# Retraining Regression Models on Transfermarkt Dataset (No Data Leakage)

This notebook retrains regression models (Linear Regression, Random Forest, XGBoost) to predict player market value, after removing the `value_log` feature to eliminate data leakage. The goal is to obtain realistic model performance and ensure better generalization to unseen data.


Now that we have removed `value_log from` the input features, the next step is to retrain all three models — Linear Regression, Random Forest, and XGBoost — using only independent attributes. This will allow us to get a more realistic measure of model performance without any information leakage.

In [1]:
#import necessary libraries for data handling, visualization, modeling, and evaluation
import pandas as pd
import numpy as np
import matplotlib.pyplot as plt
import seaborn as sns

from sklearn.model_selection import train_test_split
from sklearn.preprocessing import StandardScaler
from sklearn.linear_model import LinearRegression
from sklearn.ensemble import RandomForestRegressor
from xgboost import XGBRegressor
from sklearn.metrics import mean_absolute_error, mean_squared_error, r2_score


In [2]:
#load the cleaned and feature-enhanced dataset into a pandas dataframe
df = pd.read_csv("/content/cleaned_tm_players_dataset_v3_with_features.csv")

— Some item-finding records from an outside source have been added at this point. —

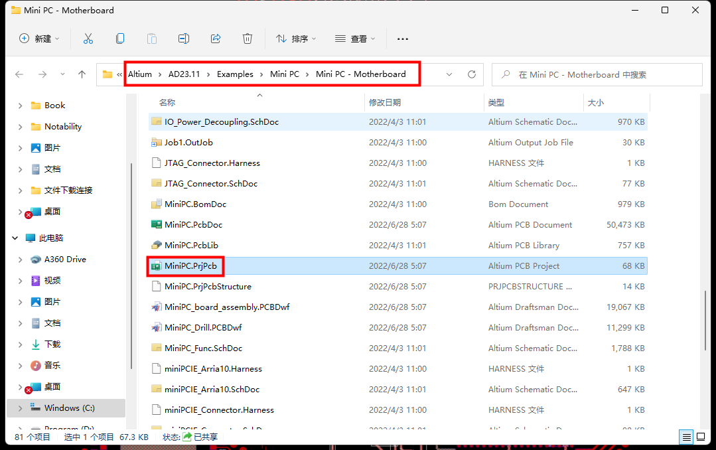Image resolution: width=716 pixels, height=450 pixels.
Task: Open the 新建 (New) dropdown menu
Action: click(39, 38)
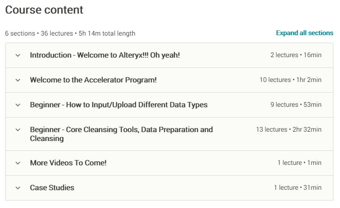Select 'Welcome to the Accelerator Program!' title

[93, 80]
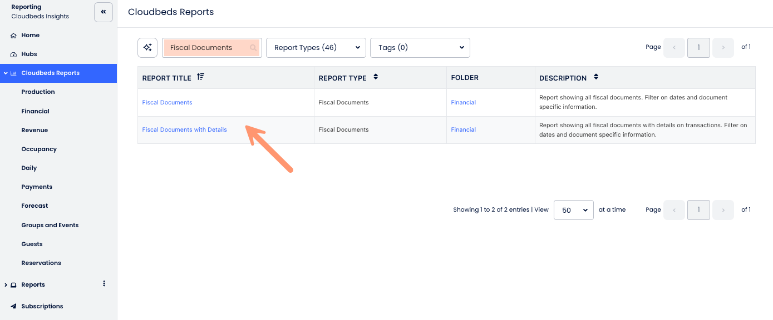The height and width of the screenshot is (320, 773).
Task: Select Groups and Events category
Action: [x=50, y=225]
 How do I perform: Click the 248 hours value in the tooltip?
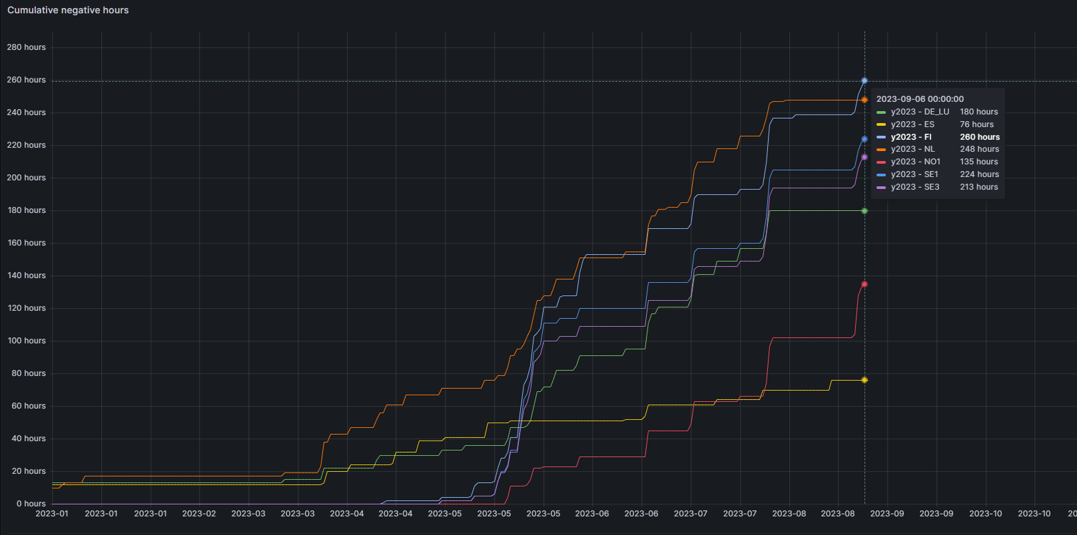tap(979, 149)
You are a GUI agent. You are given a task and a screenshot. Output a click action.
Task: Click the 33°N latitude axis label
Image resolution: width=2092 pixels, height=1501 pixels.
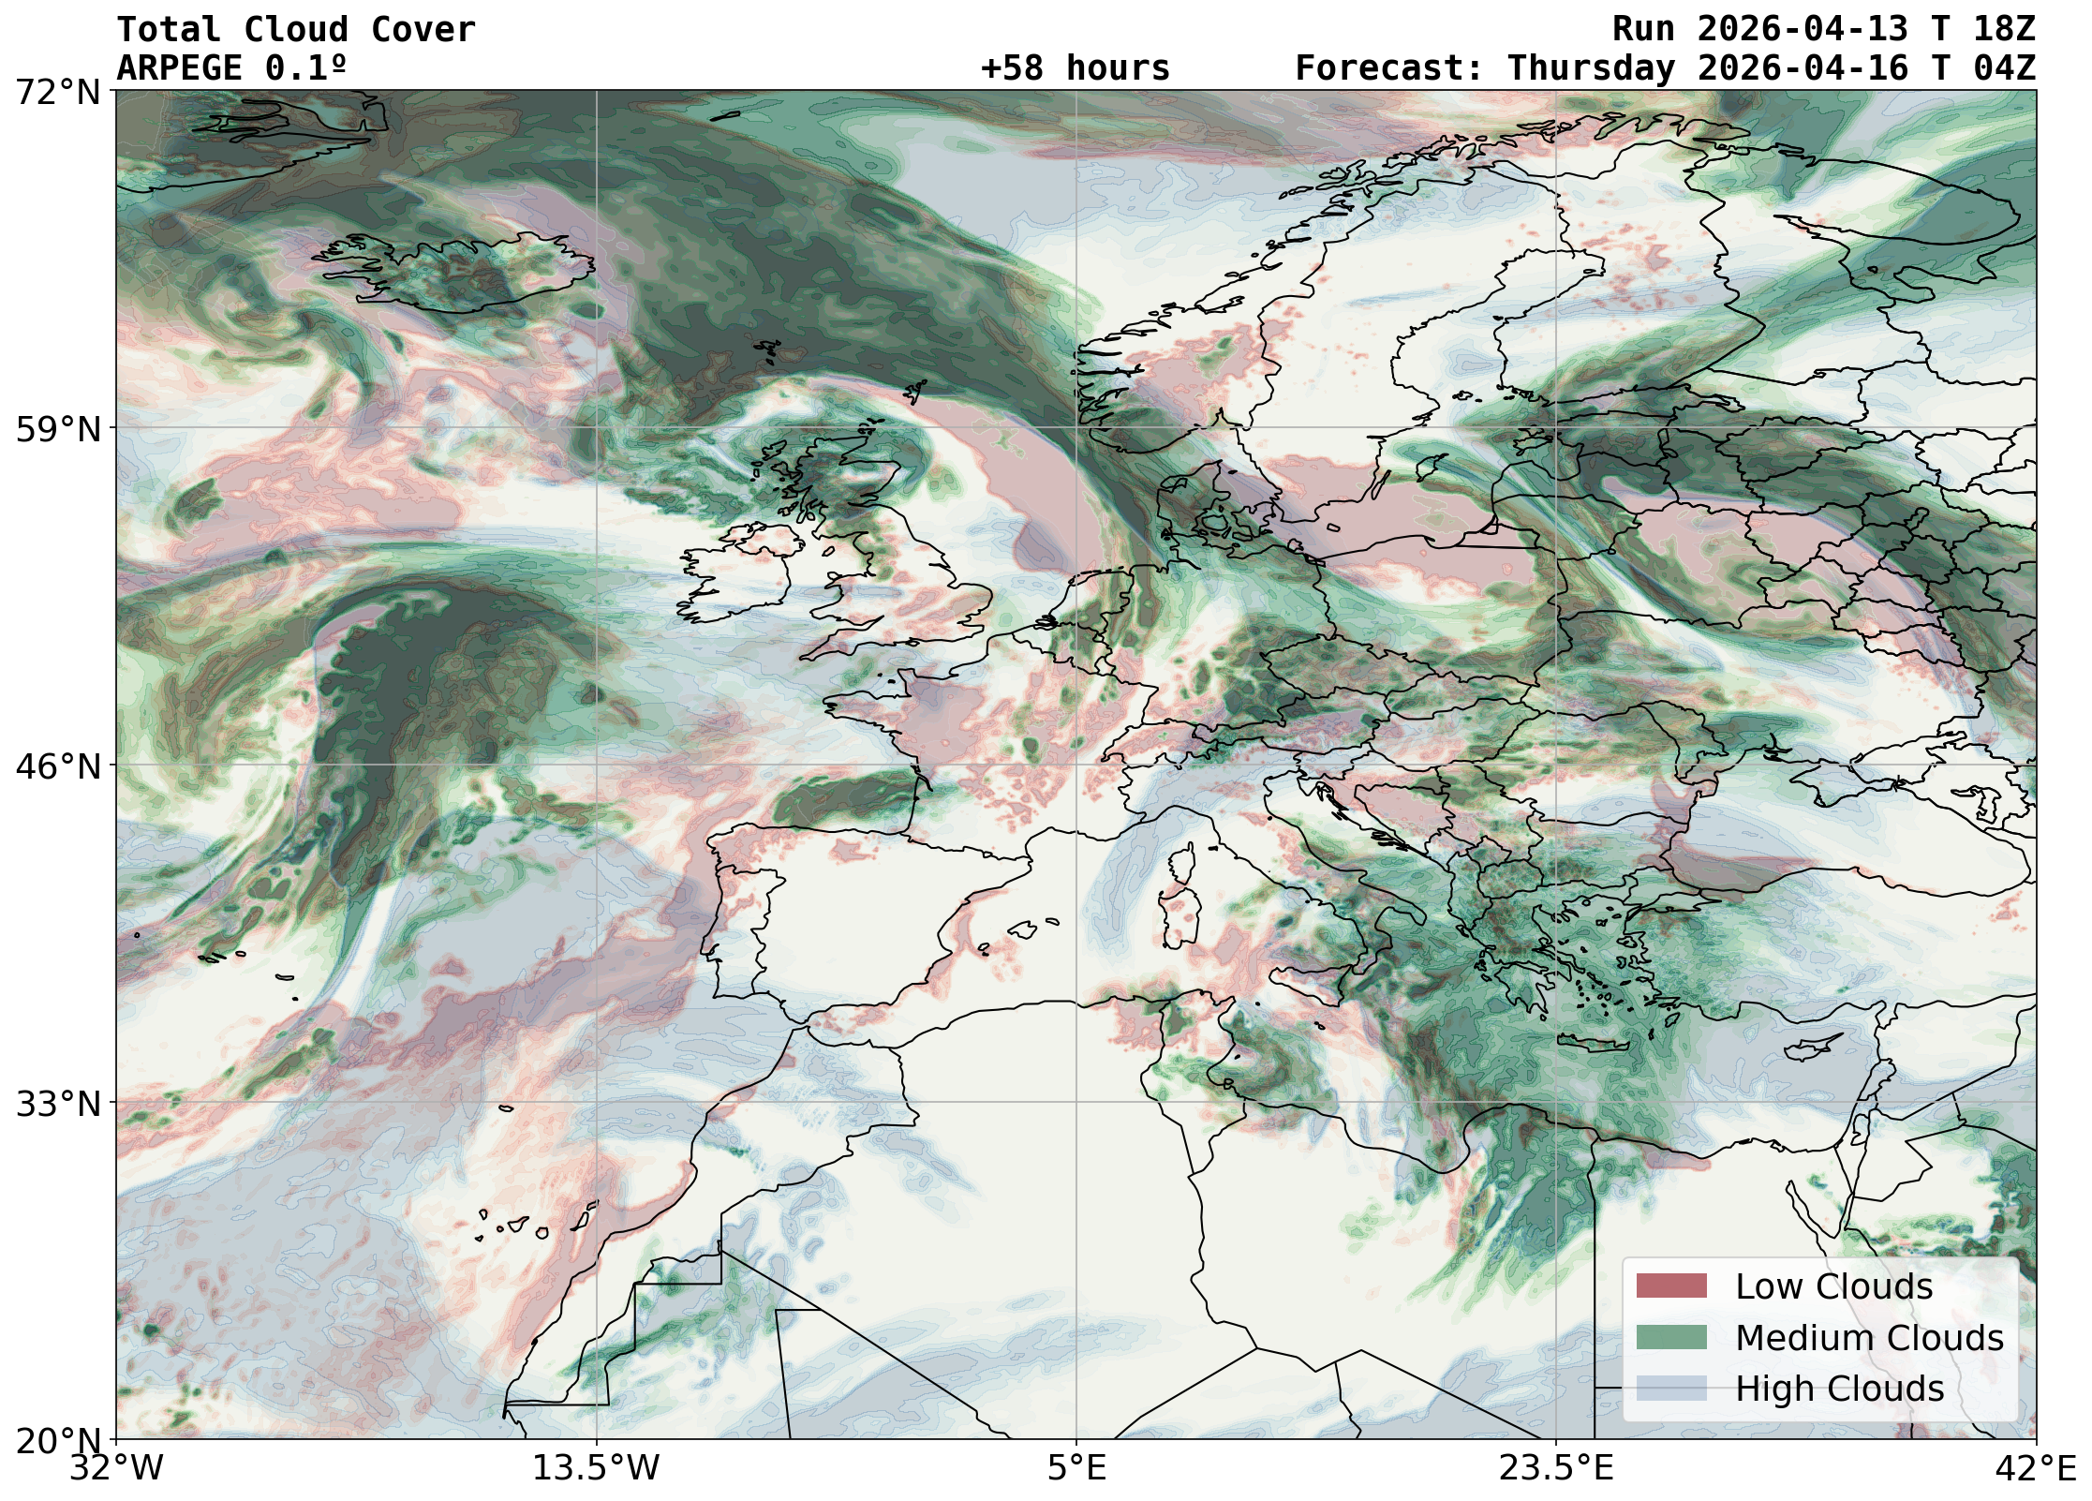tap(58, 1104)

We now define the input features that the model will use to learn from and set the target variable we want to predict. Importantly, we exclude `value_log` to prevent the model from having prior knowledge of the answer.

In [3]:
#define the features to be used for prediction and set the target variable
features = ['age', 'height_in_cm', 'position_encoded', 'highest_market_value_in_eur']
target = 'market_value_in_eur'

X = df[features]
y = df[target]


In [4]:
#split the dataset into training and testing sets with an 80-20 ratio
X_train, X_test, y_train, y_test = train_test_split(X, y, test_size=0.2, random_state=42)


In [5]:
#standardize the input features for linear regression to improve model performance
scaler = StandardScaler()
X_train_scaled = scaler.fit_transform(X_train)
X_test_scaled = scaler.transform(X_test)


We initialize and train three different machine learning models: Linear Regression, Random Forest, and XGBoost. Each model will learn the relationship between features and the target market value in its own way.

In [6]:
#initialize and train three different models: linear regression, random forest, and xgboost
lr = LinearRegression()
lr.fit(X_train_scaled, y_train)

rf = RandomForestRegressor(n_estimators=100, random_state=42)
rf.fit(X_train, y_train)

xgb = XGBRegressor(n_estimators=100, random_state=42)
xgb.fit(X_train, y_train)


In [7]:
#generate predictions from each model on the testing dataset
y_pred_lr = lr.predict(X_test_scaled)
y_pred_rf = rf.predict(X_test)
y_pred_xgb = xgb.predict(X_test)


We define a reusable function that will calculate three important evaluation metrics: Mean Absolute Error (MAE), Root Mean Squared Error (RMSE), and R² Score. These metrics will help us objectively compare the models.

In [8]:
#define a function to calculate mae, rmse, and r² score for model evaluation
def evaluate_model(y_true, y_pred, model_name):
    mae = mean_absolute_error(y_true, y_pred)
    rmse = np.sqrt(mean_squared_error(y_true, y_pred))
    r2 = r2_score(y_true, y_pred)
    print(f"📊 {model_name} Performance")
    print(f"MAE: {mae:,.2f}")
    print(f"RMSE: {rmse:,.2f}")
    print(f"R² Score: {r2:.4f}")
    print("-" * 40)


In [9]:
#evaluate and compare the performance of all three models
evaluate_model(y_test, y_pred_lr, "Linear Regression")
evaluate_model(y_test, y_pred_rf, "Random Forest")
evaluate_model(y_test, y_pred_xgb, "XGBoost")


📊 Linear Regression Performance
MAE: 1,547,023.14
RMSE: 3,703,430.58
R² Score: 0.6348
----------------------------------------
📊 Random Forest Performance
MAE: 621,122.36
RMSE: 2,608,521.26
R² Score: 0.8188
----------------------------------------
📊 XGBoost Performance
MAE: 627,643.68
RMSE: 2,871,394.42
R² Score: 0.7804
----------------------------------------


### **Analysis of These Results:**

- **Performance dropped compared to previous results** (especially for XGBoost), but **this is a good thing**.

- This confirms that the earlier extreme scores (R² ≈ 0.9996) were t**oo optimistic** because of **data leakage** from `value_log`.

- Now we have **realistic model behavior**:

  - Random Forest is the **best performing model** with R² ≈ **0.82**, which is **very respectable** for real-world financial data.

  - Linear Regression again struggles because of **nonlinearity** in features.

  - XGBoost is still strong but slightly behind Random Forest.



###🎯 **Conclusion**:

> "By removing the leakage, we have made the models more trustworthy, realistic, and ready for generalization to unseen players."